#### Page text ####

Offstream: streamlining carbon compliance for clean tech project developers

By: Collaborative Team

Despite a growing amount of funding (to the tune of $2T annually) flowing into new decarbonization projects, it is incredibly challenging for project developers to complete the paperwork needed to access that funding.

Today, carbon project developers navigate a complex web of credits, regulations, and market standards. This information comes from local, state, and federal governments, NGOs, industry coalitions, and investors. It’s hard to track, constantly changing, and mission critical for a developer’s P&L.

Five years ago, Varsha Ramesh Walsh struggled through carbon compliance as a project developer at Indigo Ag. While she was at Harvard Business School, she spoke to hundreds of developers with the same challenges she faced, who all asked for a solution to their compliance bottleneck.

Zach Janicki brings many years of full-stack software engineering experience at early-stage startups across compliance, legal, and accounting. He’s adept at building scalable products that replace people-intensive workflows.

Varsha and Zach bonded over their shared north star of climate and love for “pragmatic problems”, including compliance. We recently sat down with both of them, fresh off of their YC demo day, to get into the weeds about how carbon compliance is being managed and where Offstream sits within the ecosystem of solutions. They hope to empower trillions of capital to flow towards high-impact industrial scale decarbonization solutions sooner and with confidence, using their their platform.

What is the biggest misconception about how carbon compliance is being managed today?

Often, people read “compliance” and they expect that all of carbon compliance is regulated or set by the government. In reality, compliance (in many industries, not just carbon) is defined by a mix of regulations, private sector organizations, and industry coalitions. That complexity makes it 10x harder for project developers to navigate as it’s hard to know what compliance even is, let alone how to get compliant.

In addition, folks are often shocked to learn how much data for compliance reporting is tracked and reported on through Excel and emailing PDFs back and forth. Some of Offstream’s customers are new to carbon project development. Others have been developing and selling credits in compliance carbon markets for a decade. Many standards have been around for a while, and customers have just accepted a suboptimal process and status quo to manage reporting, because software wasn’t truly possible at scale until now - thanks to LLMs.

Is Offstream’s carbon compliance software scalable and one-size fits all?

#### Supplied material ####

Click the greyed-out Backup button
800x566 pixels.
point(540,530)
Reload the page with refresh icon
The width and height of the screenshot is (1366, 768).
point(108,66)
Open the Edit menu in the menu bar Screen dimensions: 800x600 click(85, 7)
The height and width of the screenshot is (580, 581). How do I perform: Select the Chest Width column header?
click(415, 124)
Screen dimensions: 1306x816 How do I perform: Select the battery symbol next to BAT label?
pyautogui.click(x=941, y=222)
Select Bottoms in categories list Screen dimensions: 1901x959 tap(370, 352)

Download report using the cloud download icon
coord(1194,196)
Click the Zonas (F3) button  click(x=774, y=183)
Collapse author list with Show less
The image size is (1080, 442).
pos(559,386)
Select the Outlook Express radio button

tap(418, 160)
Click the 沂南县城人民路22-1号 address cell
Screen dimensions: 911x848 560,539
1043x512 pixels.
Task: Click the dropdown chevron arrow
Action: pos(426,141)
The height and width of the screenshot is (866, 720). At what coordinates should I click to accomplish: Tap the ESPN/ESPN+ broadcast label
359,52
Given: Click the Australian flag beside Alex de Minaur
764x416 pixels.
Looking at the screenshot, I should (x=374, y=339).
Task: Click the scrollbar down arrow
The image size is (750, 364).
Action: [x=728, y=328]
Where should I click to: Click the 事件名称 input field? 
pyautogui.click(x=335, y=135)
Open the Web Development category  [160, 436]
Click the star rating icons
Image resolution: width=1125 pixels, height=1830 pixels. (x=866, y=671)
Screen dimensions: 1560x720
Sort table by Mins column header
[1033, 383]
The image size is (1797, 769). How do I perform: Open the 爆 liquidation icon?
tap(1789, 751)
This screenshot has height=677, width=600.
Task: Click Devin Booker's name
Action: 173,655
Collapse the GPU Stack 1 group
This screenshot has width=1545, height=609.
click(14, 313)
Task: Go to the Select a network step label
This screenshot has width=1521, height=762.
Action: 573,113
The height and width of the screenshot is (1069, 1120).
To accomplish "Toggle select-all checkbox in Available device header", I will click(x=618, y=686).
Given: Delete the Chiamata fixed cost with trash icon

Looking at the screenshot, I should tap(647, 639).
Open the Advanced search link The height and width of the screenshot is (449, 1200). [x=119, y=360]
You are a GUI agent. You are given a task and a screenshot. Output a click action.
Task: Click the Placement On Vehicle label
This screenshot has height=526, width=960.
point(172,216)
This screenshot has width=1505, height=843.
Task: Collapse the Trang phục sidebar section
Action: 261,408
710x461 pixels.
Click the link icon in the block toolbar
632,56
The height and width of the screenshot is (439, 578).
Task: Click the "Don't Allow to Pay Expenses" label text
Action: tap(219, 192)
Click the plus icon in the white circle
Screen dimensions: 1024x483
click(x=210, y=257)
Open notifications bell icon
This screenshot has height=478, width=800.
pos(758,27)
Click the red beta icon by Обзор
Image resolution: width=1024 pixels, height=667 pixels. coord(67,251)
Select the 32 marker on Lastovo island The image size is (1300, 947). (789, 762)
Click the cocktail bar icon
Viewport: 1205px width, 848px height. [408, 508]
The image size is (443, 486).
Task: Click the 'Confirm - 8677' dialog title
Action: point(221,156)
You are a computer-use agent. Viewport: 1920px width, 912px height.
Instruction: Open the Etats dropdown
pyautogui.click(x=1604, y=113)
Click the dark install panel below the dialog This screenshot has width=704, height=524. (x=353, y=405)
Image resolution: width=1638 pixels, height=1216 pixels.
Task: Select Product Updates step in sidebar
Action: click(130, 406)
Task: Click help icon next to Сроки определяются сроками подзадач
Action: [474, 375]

####

#### What the task requires:
Could you continue the Offstream interview from where it stops, beginning right after its last question?

#### Output below:
Our platform is scalable by design, thanks to careful architectural choices that Zach and our engineering team have made. We see lots of common data and reporting requirements across different aspects of carbon compliance. Our product is great at getting that data from customers both upfront and on an ongoing basis, and we use that as a jumping off point for compliance reporting.

We are not one-size fits all to our customers, and that’s a feature not a bug. Our customers value seeing a specific, actionable set of steps for their compliance journey. Our job is to build one platform that delivers this specific experience to hundreds of customers.

What has been the biggest challenge in building a software product geared towards clean tech development?

Clean tech development is attracting thousands of new participants every month - it’s a new market with regulatory change. The biggest challenge has been choosing a specific focus area and sticking to it. There is so much new capital flowing in, new technologies coming online, and directions we could sprint in. As a seed stage startup, however, we need to focus. We’ve been able to overcome this challenge by prioritizing market areas with high need and higher maturity. That’s the reason we’ve been focused on bioenergy developers, which include developers who are producing biochar, energy, and often fuels and heat all using biomass (e.g., wood waste, agriculture waste, and more).

Focusing on where we are now despite the exciting growth in the space continues to be a challenge, but it’s one we’re up for! We can tackle all of global industrial decarbonization in short order, but continuing to focus on the North American market and sub-segments, will give us the fastest path to scale.

Zach and I are excited for this next chapter in Offstream’s journey, and look forward to partnering with the Collab Fund team!